[Collection entries]

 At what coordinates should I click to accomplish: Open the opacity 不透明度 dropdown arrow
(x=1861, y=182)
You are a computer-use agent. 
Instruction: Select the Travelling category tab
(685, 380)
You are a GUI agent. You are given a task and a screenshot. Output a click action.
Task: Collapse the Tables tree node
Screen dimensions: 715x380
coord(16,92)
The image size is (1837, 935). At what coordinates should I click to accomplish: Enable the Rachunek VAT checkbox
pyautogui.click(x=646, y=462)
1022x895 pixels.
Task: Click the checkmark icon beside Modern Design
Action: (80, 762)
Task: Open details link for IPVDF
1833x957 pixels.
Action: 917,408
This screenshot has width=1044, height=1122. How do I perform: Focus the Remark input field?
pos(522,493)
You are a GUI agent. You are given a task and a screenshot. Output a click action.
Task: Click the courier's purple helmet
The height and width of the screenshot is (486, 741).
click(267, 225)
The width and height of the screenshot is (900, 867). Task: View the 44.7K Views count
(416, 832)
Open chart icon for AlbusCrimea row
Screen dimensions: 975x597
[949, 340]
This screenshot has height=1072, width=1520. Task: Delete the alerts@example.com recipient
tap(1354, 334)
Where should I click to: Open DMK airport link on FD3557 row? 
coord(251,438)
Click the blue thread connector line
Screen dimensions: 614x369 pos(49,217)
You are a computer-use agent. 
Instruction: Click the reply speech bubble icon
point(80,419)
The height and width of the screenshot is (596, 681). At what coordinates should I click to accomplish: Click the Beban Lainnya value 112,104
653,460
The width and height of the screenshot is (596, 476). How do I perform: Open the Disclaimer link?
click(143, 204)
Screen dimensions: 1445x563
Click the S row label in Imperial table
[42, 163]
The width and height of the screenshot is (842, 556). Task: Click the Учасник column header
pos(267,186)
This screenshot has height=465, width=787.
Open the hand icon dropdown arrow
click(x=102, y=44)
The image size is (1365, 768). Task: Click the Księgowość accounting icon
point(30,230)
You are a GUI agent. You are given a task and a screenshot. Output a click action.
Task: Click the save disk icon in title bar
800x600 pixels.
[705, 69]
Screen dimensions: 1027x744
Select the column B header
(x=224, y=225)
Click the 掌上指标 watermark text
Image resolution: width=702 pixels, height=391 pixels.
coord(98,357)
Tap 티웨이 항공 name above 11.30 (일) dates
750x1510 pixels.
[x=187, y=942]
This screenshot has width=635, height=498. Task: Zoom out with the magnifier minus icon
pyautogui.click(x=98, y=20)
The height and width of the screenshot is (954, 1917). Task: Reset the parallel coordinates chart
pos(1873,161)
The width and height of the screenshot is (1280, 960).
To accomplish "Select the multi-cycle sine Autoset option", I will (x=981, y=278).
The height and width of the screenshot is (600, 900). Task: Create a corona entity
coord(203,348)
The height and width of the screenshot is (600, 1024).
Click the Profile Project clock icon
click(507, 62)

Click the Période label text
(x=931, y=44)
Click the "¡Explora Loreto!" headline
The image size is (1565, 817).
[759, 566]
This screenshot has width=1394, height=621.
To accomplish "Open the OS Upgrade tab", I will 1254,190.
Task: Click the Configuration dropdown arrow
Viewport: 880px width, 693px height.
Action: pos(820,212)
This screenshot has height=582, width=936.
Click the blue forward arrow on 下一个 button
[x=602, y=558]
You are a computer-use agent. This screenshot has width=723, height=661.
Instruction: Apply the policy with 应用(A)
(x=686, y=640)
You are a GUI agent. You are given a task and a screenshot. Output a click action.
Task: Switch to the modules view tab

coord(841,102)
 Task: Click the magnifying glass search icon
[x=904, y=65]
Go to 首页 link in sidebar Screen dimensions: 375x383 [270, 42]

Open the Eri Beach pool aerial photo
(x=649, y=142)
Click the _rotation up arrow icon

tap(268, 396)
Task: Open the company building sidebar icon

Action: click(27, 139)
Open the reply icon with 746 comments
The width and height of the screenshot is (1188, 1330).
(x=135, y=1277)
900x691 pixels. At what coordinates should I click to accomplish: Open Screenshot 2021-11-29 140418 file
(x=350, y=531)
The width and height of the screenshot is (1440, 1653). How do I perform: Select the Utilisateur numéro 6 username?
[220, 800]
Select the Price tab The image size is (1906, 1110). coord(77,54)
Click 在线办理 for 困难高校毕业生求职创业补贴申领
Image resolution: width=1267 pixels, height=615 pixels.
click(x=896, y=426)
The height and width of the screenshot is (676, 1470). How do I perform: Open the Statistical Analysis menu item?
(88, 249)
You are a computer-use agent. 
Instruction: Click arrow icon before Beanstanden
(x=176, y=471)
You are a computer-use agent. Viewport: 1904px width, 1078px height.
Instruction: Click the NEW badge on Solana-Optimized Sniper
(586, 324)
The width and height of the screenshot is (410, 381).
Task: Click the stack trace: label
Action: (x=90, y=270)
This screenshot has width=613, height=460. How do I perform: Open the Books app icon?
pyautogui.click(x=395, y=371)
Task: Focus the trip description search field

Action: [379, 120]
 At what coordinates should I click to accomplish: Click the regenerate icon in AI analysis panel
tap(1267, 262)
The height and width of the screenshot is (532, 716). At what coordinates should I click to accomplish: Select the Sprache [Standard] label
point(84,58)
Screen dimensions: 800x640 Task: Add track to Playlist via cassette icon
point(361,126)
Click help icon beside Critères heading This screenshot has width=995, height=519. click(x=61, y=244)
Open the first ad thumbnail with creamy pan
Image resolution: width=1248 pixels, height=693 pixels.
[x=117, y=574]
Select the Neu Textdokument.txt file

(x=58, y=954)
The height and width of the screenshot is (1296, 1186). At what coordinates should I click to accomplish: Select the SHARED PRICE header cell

* _WHAT NEEDS TO BE DONE_
The job here is to write out all the entries again exactly.

* _RESULT FOR THIS EXERCISE_
 At what coordinates should I click to accomplish: Open the opacity 不透明度 dropdown arrow
(x=1861, y=182)
You are a computer-use agent. 
Instruction: Select the Travelling category tab
(685, 380)
You are a GUI agent. You are given a task and a screenshot. Output a click action.
Task: Collapse the Tables tree node
Screen dimensions: 715x380
coord(16,92)
The image size is (1837, 935). At what coordinates should I click to accomplish: Enable the Rachunek VAT checkbox
pyautogui.click(x=646, y=462)
1022x895 pixels.
Task: Click the checkmark icon beside Modern Design
Action: (80, 762)
Task: Open details link for IPVDF
1833x957 pixels.
Action: 917,408
This screenshot has width=1044, height=1122. How do I perform: Focus the Remark input field?
pos(522,493)
You are a GUI agent. You are given a task and a screenshot. Output a click action.
Task: Click the courier's purple helmet
The height and width of the screenshot is (486, 741).
click(267, 225)
The width and height of the screenshot is (900, 867). Task: View the 44.7K Views count
(416, 832)
Open chart icon for AlbusCrimea row
Screen dimensions: 975x597
[949, 340]
This screenshot has height=1072, width=1520. Task: Delete the alerts@example.com recipient
tap(1354, 334)
Where should I click to: Open DMK airport link on FD3557 row? 
coord(251,438)
Click the blue thread connector line
Screen dimensions: 614x369 pos(49,217)
You are a computer-use agent. 
Instruction: Click the reply speech bubble icon
point(80,419)
The height and width of the screenshot is (596, 681). At what coordinates should I click to accomplish: Click the Beban Lainnya value 112,104
653,460
The width and height of the screenshot is (596, 476). How do I perform: Open the Disclaimer link?
click(143, 204)
Screen dimensions: 1445x563
Click the S row label in Imperial table
[42, 163]
The width and height of the screenshot is (842, 556). Task: Click the Учасник column header
pos(267,186)
This screenshot has height=465, width=787.
Open the hand icon dropdown arrow
click(x=102, y=44)
The image size is (1365, 768). Task: Click the Księgowość accounting icon
point(30,230)
You are a GUI agent. You are given a task and a screenshot. Output a click action.
Task: Click the save disk icon in title bar
800x600 pixels.
[705, 69]
Screen dimensions: 1027x744
Select the column B header
(x=224, y=225)
Click the 掌上指标 watermark text
Image resolution: width=702 pixels, height=391 pixels.
coord(98,357)
Tap 티웨이 항공 name above 11.30 (일) dates
750x1510 pixels.
[x=187, y=942]
This screenshot has width=635, height=498. Task: Zoom out with the magnifier minus icon
pyautogui.click(x=98, y=20)
The height and width of the screenshot is (954, 1917). Task: Reset the parallel coordinates chart
pos(1873,161)
The width and height of the screenshot is (1280, 960).
To accomplish "Select the multi-cycle sine Autoset option", I will (x=981, y=278).
The height and width of the screenshot is (600, 900). Task: Create a corona entity
coord(203,348)
The height and width of the screenshot is (600, 1024).
Click the Profile Project clock icon
click(507, 62)

Click the Période label text
(x=931, y=44)
Click the "¡Explora Loreto!" headline
The image size is (1565, 817).
[759, 566]
This screenshot has width=1394, height=621.
To accomplish "Open the OS Upgrade tab", I will 1254,190.
Task: Click the Configuration dropdown arrow
Viewport: 880px width, 693px height.
Action: pos(820,212)
This screenshot has height=582, width=936.
Click the blue forward arrow on 下一个 button
[x=602, y=558]
You are a computer-use agent. This screenshot has width=723, height=661.
Instruction: Apply the policy with 应用(A)
(x=686, y=640)
You are a GUI agent. You are given a task and a screenshot. Output a click action.
Task: Switch to the modules view tab

coord(841,102)
 Task: Click the magnifying glass search icon
[x=904, y=65]
Go to 首页 link in sidebar Screen dimensions: 375x383 [270, 42]

Open the Eri Beach pool aerial photo
(x=649, y=142)
Click the _rotation up arrow icon

tap(268, 396)
Task: Open the company building sidebar icon

Action: click(27, 139)
Open the reply icon with 746 comments
The width and height of the screenshot is (1188, 1330).
(x=135, y=1277)
900x691 pixels. At what coordinates should I click to accomplish: Open Screenshot 2021-11-29 140418 file
(x=350, y=531)
The width and height of the screenshot is (1440, 1653). How do I perform: Select the Utilisateur numéro 6 username?
[220, 800]
Select the Price tab The image size is (1906, 1110). coord(77,54)
Click 在线办理 for 困难高校毕业生求职创业补贴申领
Image resolution: width=1267 pixels, height=615 pixels.
click(x=896, y=426)
The height and width of the screenshot is (676, 1470). How do I perform: Open the Statistical Analysis menu item?
(88, 249)
You are a computer-use agent. 
Instruction: Click arrow icon before Beanstanden
(x=176, y=471)
You are a computer-use agent. Viewport: 1904px width, 1078px height.
Instruction: Click the NEW badge on Solana-Optimized Sniper
(586, 324)
The width and height of the screenshot is (410, 381).
Task: Click the stack trace: label
Action: (x=90, y=270)
This screenshot has width=613, height=460. How do I perform: Open the Books app icon?
pyautogui.click(x=395, y=371)
Task: Focus the trip description search field

Action: [379, 120]
 At what coordinates should I click to accomplish: Click the regenerate icon in AI analysis panel
tap(1267, 262)
The height and width of the screenshot is (532, 716). At what coordinates should I click to accomplish: Select the Sprache [Standard] label
point(84,58)
Screen dimensions: 800x640 Task: Add track to Playlist via cassette icon
point(361,126)
Click help icon beside Critères heading This screenshot has width=995, height=519. click(x=61, y=244)
Open the first ad thumbnail with creamy pan
Image resolution: width=1248 pixels, height=693 pixels.
[x=117, y=574]
Select the Neu Textdokument.txt file

(x=58, y=954)
The height and width of the screenshot is (1296, 1186). At what coordinates should I click to accomplish: Select the SHARED PRICE header cell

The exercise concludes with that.